I’m not a huge chicken teriyaki fan, but I do like the combo of fresh vegetables and umami’ed up chicken in this one. Plus, it’s quick – you can make it on a weeknight.
2lbs boneless, skinless chicken thighs, cut into 1″ pieces
2T veg oil (not olive oil)
0.25c tamari (aka gluten-free soy sauce – use soy sauce if you’re not GF)
1T finely grated ginger
0.5t ground black pepper
3c cooked white rice
3 scallions, sliced thinly on the diagonal
3″ piece of cucumber cut into matchsticks
4t roasted sesame seeds
- Whisk 2T sake and cornstarch. Add chicken, toss to coat. Heat 1T oil in a 12″ skillet until shimmering. Add half of the chicken in a single layer and cooking without stirring until browned, about 3 minutes. Flip chicken, cook another 2 minutes. Transfer to bowl, repeat with remaining chicken.

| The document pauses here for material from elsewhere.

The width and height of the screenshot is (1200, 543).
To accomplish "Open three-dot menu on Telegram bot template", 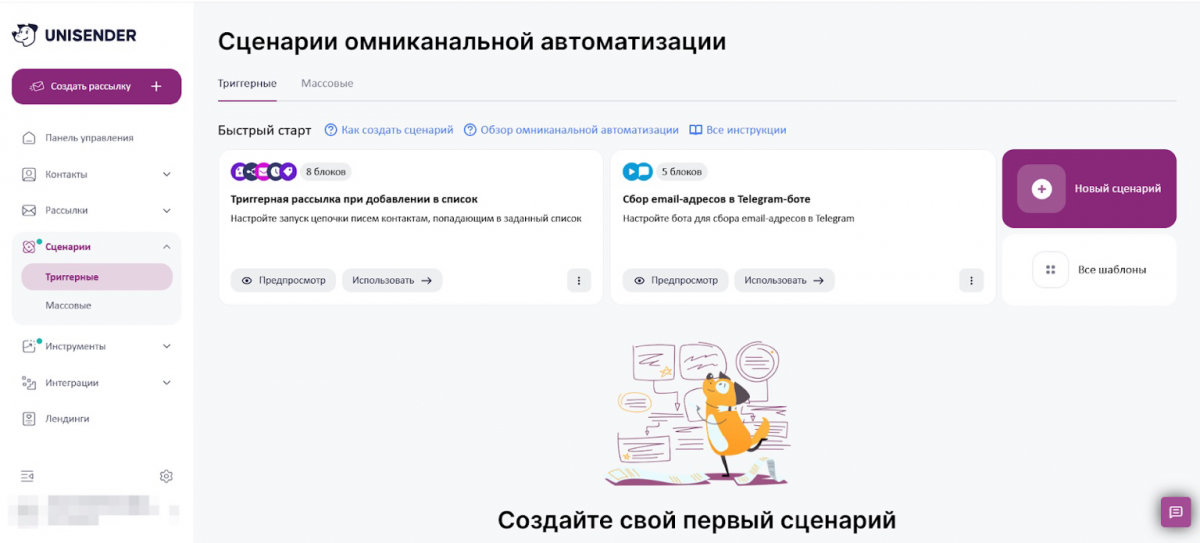I will tap(971, 280).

- Return skillet to medium heat, add mirin, tamari, remaining 2T sake, and ginger. Bring to simmer and cook, stirring and scraping up brown bits until spoon drawn through leaves trail, about 5 minutes.

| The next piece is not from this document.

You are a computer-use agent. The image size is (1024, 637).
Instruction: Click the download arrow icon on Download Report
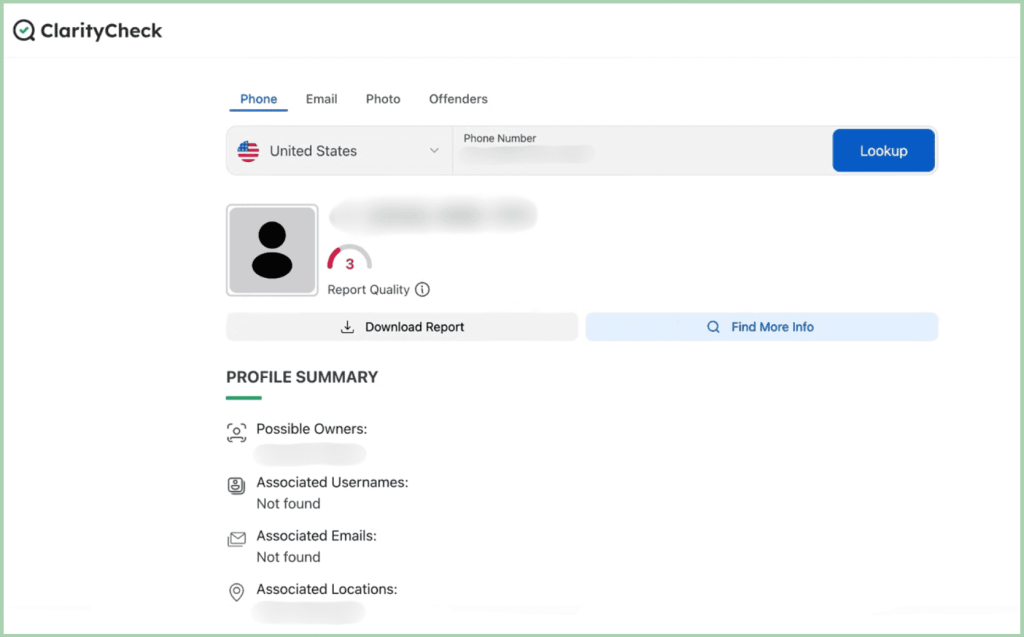click(347, 327)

- Return chicken and any accumulated juices to pan. Add pepper and cook, stirring until chicken is glazed, about 4 minutes. Season with additional tamari to taste. Divide rice amongst 4 bowls. Spoon chicken over rice, top with cucumber, scallions, and sesame seeds.
Recipe from Milk Street’s Tuesday Nights cookbook. It’s worth your while to pick this one up. Trust me.